The resulting data model is
- informal (e.g. relationships between entities based on naming conventions like prefixes)
- hard to read and understand - developers are not able to easily guess the meaning of specific columns simply by name
It requires
- maintaining good documentation (generic names, hierarchical keys)
- introducing an abstraction layer - you usually want to isolate database/index related stuff like prefix concatenation or column names mapping. You need to write such an abstraction layer yourself or use an existing one (e.g. dynamodb-toolbox).
Inflexible data model
This one is not specific to DynamoDB nor Single table design. It’s a more general issue when following access patterns-first approach in the NoSQL world. Use cases and requirements change and it’s very likely that when new requirements come your carefully crafted model will not fit them. That’s not to say that Single Table design is static - it evolves and changes with the application as any model does. Sometimes data migrations or introducing yet another secondary index might be required. It is doable, but with a single table it’s more difficult to accommodate new access patterns.
Data export
A general recommendation for complex aggregations is to use DynamoDB Streams and a lambda function. This lambda function could write back or update the table in DynamoDB or send data to another storage, e.g. data lake for some advanced analytics. Single table design makes it slightly more complicated to implement some common use cases like Change Data Capture (CDC) or data export for analytics. There are some ready-to-use tools and libraries for that, but they usually expect receiving a collection of homogenous entities. With a single table you would typically need to filter and unwrap records with attribute renaming along the way.

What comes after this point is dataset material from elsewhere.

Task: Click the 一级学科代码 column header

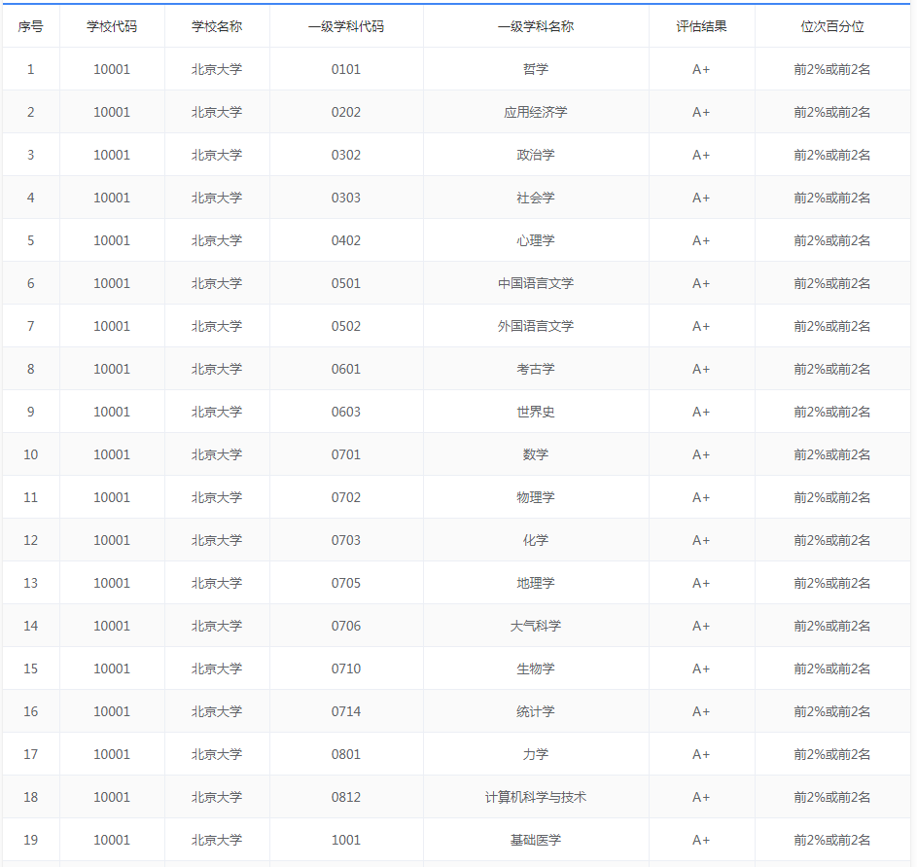Action: [344, 26]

When not to use Single Table Design
There are some cases where you definitely wouldn't want to start with the Single Table Design.
- greenfield project - As a rule of thumb, any greenfield project is not a good candidate for such a design. When starting a brand new project you usually don’t fully understand the domain and you don’t know what the access patterns are (both things are prerequisites for starting designing a single table model). More importantly, flexibility and fast iterations are more important than performance considerations
- times series data - due to the nature of time series (you are usually mostly interested in the latest period) you can often best handle it by using one table per application per period (here).
DynamoDB - Summary
Single Table Design is an interesting approach. It’s particularly applicable to large scale, performance critical applications. But you should also remember that the performance gain is not a free lunch. Improvements for specific access patterns could potentially detorierate other use cases and could increase application complexity and maintenance costs. You also don’t have to buy into this approach 100% of the time. Single table design and multi table design are not mutually exclusive. You could have, for instance, multiple tables and only apply single table design techniques in performance critical parts of the application.